After the War of 1812, many textile manufacturers from New England, and particularly Rhode Island, moved south to reboot their failing businesses – in decline for many reasons, including stiff local competition and the recent loss of British partnerships. Like Tennessee and North Carolina, South Carolina offered abundant rivers, making it an ideal place to set up shop, particularly in the Upstate, where fast-moving water ran downstream.
These Northern industrialists brought their machinery and established South Carolina’s earliest cotton mills. Among the first to arrive – in 1816 – were John Weaver and his brothers, Lindsay and Phillip (also spelled Philip); Thomas Slack (or John Stack, sources differ); Leonard Hill; and the Reverend Thomas Hutchings. Together in 1816, they formed what was probably the earliest textile plant in South Carolina – the South Carolina Cotton Manufactory. (The Weavers may have been accompanied by another brother, Wilbur.)
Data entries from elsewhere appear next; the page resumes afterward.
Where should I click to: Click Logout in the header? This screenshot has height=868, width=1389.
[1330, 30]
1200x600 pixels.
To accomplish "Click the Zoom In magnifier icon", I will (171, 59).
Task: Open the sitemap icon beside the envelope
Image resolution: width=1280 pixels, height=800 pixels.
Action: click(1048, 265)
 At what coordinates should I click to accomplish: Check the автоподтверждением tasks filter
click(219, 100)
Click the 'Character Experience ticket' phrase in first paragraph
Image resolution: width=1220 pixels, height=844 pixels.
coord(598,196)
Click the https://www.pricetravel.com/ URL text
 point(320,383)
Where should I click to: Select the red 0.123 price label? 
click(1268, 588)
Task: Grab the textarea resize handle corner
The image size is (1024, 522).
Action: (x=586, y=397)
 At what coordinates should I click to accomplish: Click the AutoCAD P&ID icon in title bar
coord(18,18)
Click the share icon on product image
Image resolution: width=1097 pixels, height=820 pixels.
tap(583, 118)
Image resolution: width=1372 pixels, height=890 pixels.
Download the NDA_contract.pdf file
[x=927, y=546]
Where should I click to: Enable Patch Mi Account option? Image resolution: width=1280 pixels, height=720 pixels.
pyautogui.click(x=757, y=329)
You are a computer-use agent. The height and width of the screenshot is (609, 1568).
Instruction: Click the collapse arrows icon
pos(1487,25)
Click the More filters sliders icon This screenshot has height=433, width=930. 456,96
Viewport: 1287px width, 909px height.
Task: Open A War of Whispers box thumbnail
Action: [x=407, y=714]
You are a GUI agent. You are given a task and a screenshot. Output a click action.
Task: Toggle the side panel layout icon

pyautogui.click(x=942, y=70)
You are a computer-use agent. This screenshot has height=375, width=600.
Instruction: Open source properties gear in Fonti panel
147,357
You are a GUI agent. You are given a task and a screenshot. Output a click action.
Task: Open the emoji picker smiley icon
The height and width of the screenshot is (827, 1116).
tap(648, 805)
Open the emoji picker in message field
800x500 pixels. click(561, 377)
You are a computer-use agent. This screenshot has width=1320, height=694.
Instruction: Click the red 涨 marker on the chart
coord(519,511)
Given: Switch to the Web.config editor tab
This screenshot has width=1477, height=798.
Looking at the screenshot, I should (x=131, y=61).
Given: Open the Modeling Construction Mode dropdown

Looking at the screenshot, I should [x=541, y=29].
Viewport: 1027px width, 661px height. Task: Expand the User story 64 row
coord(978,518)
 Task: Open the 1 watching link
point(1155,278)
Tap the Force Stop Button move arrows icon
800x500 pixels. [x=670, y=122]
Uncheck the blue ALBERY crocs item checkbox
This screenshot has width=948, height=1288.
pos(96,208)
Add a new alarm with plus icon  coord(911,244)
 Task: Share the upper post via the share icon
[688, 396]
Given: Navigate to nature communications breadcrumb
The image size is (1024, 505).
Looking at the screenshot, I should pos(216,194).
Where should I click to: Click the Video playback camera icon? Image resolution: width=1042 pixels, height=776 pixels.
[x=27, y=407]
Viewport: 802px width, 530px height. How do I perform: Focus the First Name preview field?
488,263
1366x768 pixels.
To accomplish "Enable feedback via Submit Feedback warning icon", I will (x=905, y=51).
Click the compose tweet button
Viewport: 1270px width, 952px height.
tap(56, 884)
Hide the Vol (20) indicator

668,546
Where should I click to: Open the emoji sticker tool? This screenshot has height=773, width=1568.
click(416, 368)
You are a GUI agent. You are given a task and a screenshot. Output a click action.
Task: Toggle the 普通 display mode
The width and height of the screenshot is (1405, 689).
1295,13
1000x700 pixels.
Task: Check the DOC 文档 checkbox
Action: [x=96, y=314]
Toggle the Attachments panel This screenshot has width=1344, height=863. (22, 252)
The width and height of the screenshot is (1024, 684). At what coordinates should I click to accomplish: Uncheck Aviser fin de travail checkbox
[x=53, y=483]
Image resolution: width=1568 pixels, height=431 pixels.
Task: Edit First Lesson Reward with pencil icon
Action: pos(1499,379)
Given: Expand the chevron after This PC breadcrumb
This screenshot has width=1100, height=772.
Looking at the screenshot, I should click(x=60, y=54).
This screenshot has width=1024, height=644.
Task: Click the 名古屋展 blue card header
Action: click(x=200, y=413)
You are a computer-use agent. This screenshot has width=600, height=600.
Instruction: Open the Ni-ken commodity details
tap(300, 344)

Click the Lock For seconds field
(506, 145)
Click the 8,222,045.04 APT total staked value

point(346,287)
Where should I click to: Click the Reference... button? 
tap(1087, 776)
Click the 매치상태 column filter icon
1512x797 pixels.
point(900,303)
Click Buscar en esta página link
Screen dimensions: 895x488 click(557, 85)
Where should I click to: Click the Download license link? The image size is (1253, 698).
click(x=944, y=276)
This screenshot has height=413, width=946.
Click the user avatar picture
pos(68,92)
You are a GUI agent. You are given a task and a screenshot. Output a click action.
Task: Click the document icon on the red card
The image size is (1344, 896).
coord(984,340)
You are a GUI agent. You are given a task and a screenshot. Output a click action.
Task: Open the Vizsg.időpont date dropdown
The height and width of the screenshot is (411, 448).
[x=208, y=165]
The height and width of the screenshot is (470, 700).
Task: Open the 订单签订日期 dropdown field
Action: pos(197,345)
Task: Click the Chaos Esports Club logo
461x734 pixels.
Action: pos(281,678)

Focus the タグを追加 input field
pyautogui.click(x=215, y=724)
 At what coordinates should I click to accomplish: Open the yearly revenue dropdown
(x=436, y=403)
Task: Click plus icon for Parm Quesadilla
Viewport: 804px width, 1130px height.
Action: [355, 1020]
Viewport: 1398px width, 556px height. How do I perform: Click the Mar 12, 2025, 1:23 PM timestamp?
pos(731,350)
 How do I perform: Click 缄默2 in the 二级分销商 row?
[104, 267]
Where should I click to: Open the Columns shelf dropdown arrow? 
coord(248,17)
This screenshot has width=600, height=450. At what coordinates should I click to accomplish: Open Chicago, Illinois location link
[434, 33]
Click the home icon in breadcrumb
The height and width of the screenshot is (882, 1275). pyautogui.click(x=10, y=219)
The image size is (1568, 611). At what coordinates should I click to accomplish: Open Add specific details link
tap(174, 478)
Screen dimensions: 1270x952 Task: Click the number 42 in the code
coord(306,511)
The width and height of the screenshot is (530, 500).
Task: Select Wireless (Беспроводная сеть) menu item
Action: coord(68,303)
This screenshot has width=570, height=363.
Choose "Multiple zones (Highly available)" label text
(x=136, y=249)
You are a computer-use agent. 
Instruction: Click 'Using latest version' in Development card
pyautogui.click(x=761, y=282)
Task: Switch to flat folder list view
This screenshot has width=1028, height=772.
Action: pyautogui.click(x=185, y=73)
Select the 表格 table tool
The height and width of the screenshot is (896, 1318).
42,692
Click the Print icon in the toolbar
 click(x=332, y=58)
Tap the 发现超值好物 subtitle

The South Carolina Cotton Manufactory – later known as Weavers Mill – is said to have featured 489 spindles as well as a cotton gin, a saw mill, and a grist mill. The original partners soon went their separate ways, with the Weaver brothers becoming sole owners in 1820. Phillip Weaver and his family left South Carolina in 1821, in part because of his opposition to slavery. The company was saddled with debt, and after Phillip left, John became sole carrier of the mill’s financial burdens.
In 1820 or 1821, John Weaver appears to have established a separate mill with Slack on this site in present-day Greer. The mill – called McCool’s Shoals Factory – was the second textile mill established in Greenville District (now Greenville County). A dam dating to 1784 already existed here, and it was employed to power the new mill. Soon Weaver bought out Slack with a loan supplied by Josiah Kilgore. However, Weaver was unable to repay his debts, and the mill was foreclosed upon in 1830.
William Bates bought the mill at foreclosure and eventually sold the mill and its machinery to Weaver’s son, Francis, who sold it back to his father in 1840. John Weaver them successfully operated the mill until his death in 1862. Weaver left the mill to his wife, Martha, who operated the factory for a short time before remarrying. Following Martha’s second marriage to the Reverend Richard Furman Whilden, the mill became known as Whilden’s Factory. The mill changed owners over the subsequent years until it was eventually abandoned.
In 1900 Spartan Commodor Berry purchased the property, tearing down the existing mill and rebuilding upon the same foundation. Berry’s operations included a cotton gin, sawmill, and gristmill. Berry added a flour mill in 1912 with his sons, Broadus Carlyle and Claude Otis Berry. The Berry Mill operated until 1946.
Today much of the mill’s surrounding land is owned by the Startex-Jackson-Wellford-Duncan Water District. Efforts from the Berry family and conservation group Upstate Forever have helped to preserve the mill and its environs. A 58-acre portion of the property is open to the public on Wednesdays from 8:00 a.m. until 5:00 p.m. Visitors are asked to please pack up and remove their own trash, as there is no formal pick-up at the site.
As a final note, one of the original partners, Hutchings, founded the first mill in the Greenville area, Pelham Mill.